2.       Reliance on management - The Tribunal observed that providing non-executive directors with limited notice to consider significant and complex transactions reflected poorly on the HIH Board and demonstrated that it was not in control of the company.  Despite this, the Tribunal did not consider it unreasonable, or that it indicated a lack of competence or diligence, for a non-executive director in such time- pressured circumstances not to review legal documents tabled but to rely upon the advice of management.   

3.       Failure to follow best practice - Where a Board needs to deliberate over a matter in the presence of directors with an interest in the outcome, it is not best practice for those interested directors to remain present throughout the deliberation.  Yet the Tribunal determined that a failure by the HIH Board to follow best practice in such circumstances was insufficient to support a finding that Mr Gardener himself had not acted competently or diligently.
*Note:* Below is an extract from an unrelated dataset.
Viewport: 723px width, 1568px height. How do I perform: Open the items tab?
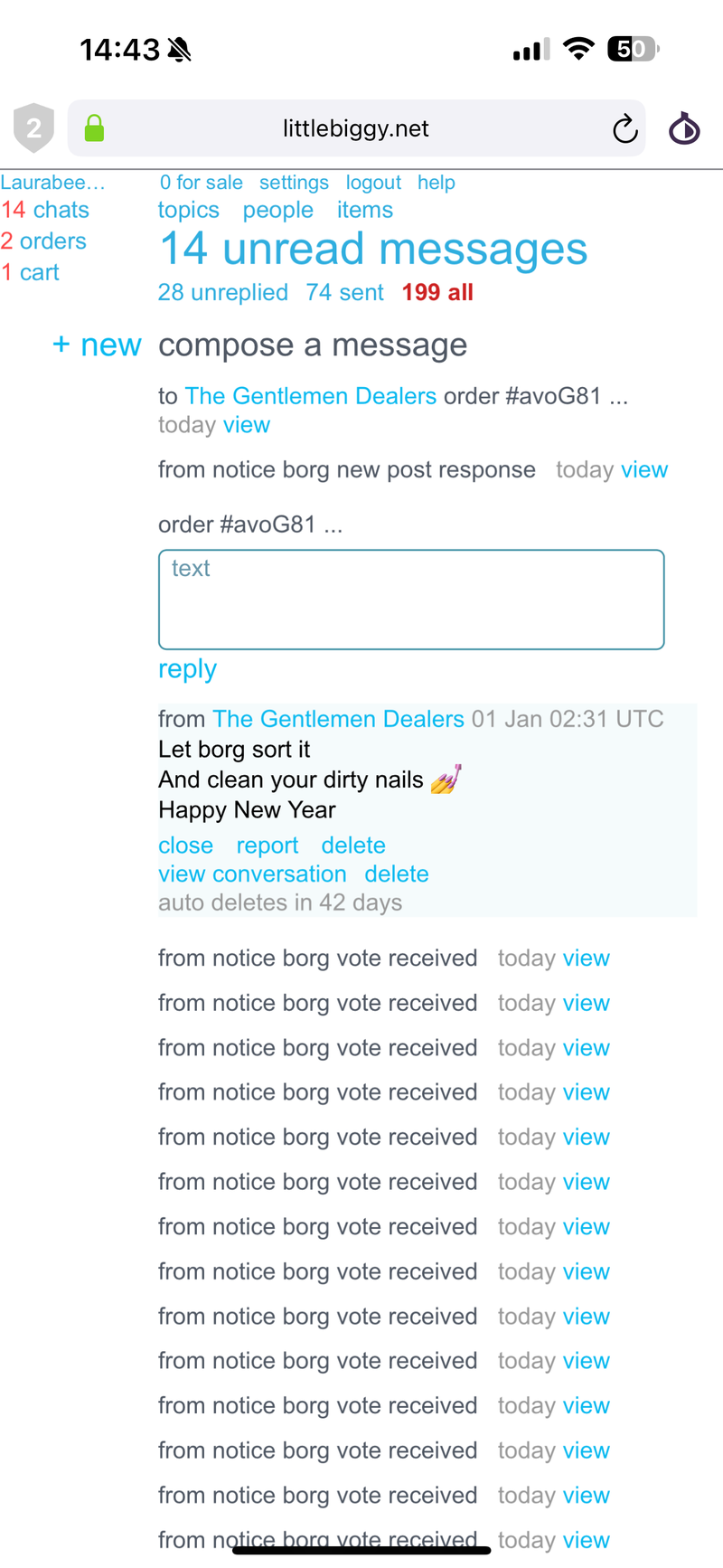[x=364, y=210]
4.       Reliance on auditors – Mr Gardener’s failure to exercise appropriate professional scepticism of information provided by the auditors, was not considered sufficient to suggest that he did not act competently and diligently according to the standards of the time.  Notwithstanding that conclusion, the Tribunal acknowledged that today a more proactive and questioning approach of auditors would be expected.

5.       Audit committees - There were several criticisms about the operation of the HIH Audit Committee, including:


°         The Committee was chaired by chairman of Board.

°         There were an inadequate number of meetings each year and insufficient time set aside for the meetings.

°         Members of management were present during the whole of the meetings.

°         The Committee did not review its terms of reference or its responsibilities or assess its own performance.

APRA argued that it was incumbent on Mr Gardener, as a member of the Audit Committee, to have addressed the above deficiencies and that his failure to do so indicated a lack of competence to act as a director.  The Tribunal disagreed, and found that Mr Gardener was not in a position to influence the practice of the Audit Committee because he was new to the Committee and was not the Chairman of the Committee. 

In summary, despite Mr Gardener’s conduct failing short of today’s standards in some important respects, the Tribunal was not satisfied that he was not a fit and proper person to be a director.  Directors should not, however, take comfort in that decision.  Had Mr Gardener been measured by today’s standards of what is fit and proper, a different outcome would have been likely and the boardroom behaviours before the Tribunal are illustrative of those best avoided in today’s environment.  



[1] Gardener v APRA [2009] AATA 990 (24 December 2009).